## Stored data entries
----
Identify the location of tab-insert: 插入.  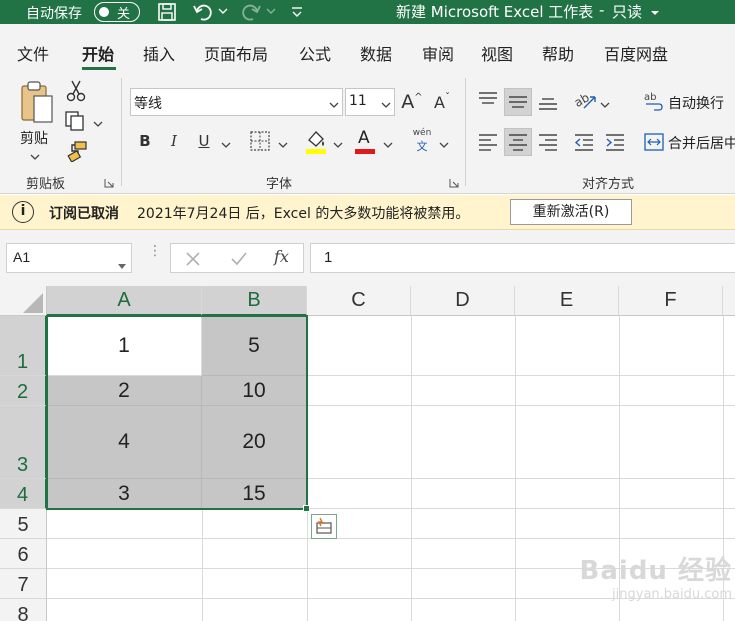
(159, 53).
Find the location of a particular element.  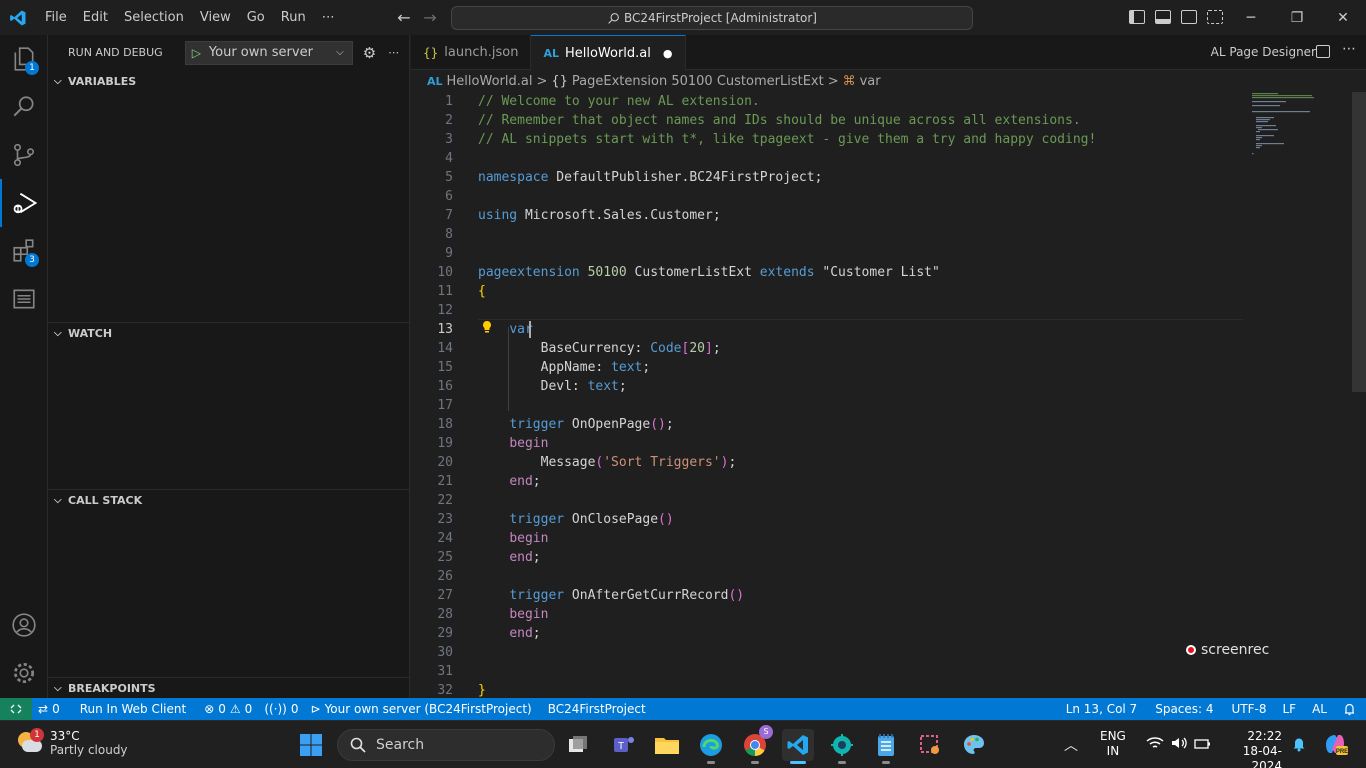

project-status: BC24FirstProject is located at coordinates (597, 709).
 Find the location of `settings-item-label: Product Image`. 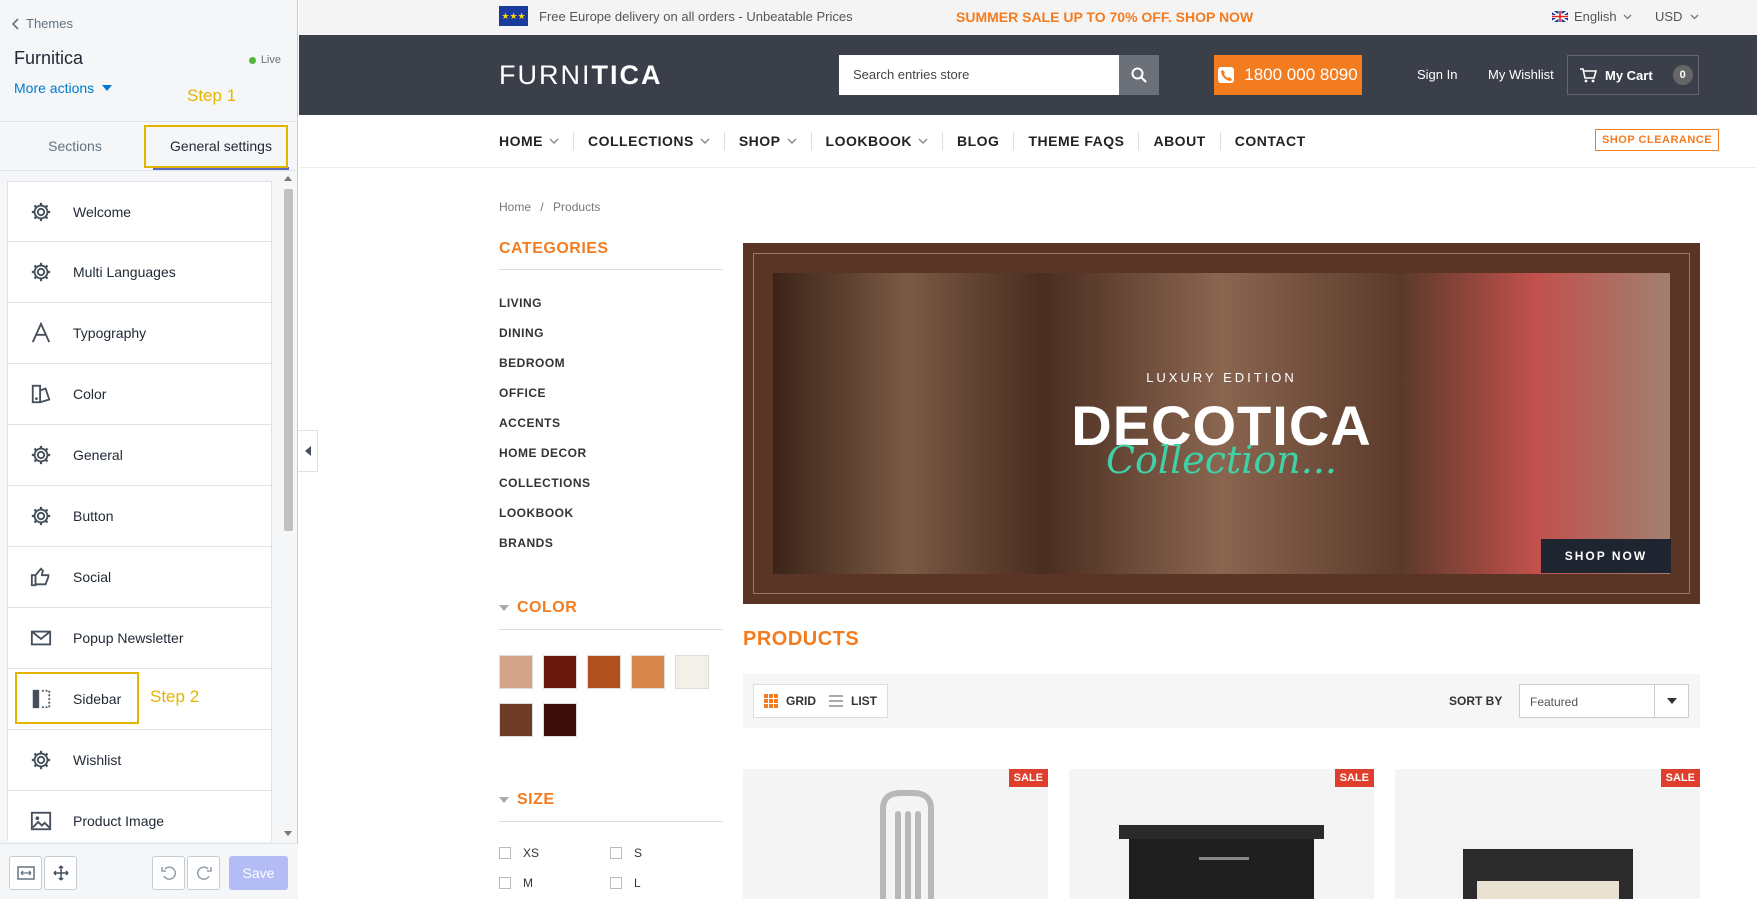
----
## Description of the task
Output every nonblank line of the data above as a Markdown table with the columns "Row" and "Text." Number the rows in order, skip blank lines, and leave the pictures out.

## Problem solution
| Row | Text |
|---|---|
| 1 | Identify the location of tab-insert: 插入.   |
| 2 | (159, 53). |
| 3 | Find the location of a particular element.   |
| 4 | project-status: BC24FirstProject is located at coordinates (597, 709). |
| 5 |  Find the location of `settings-item-label: Product Image`.  |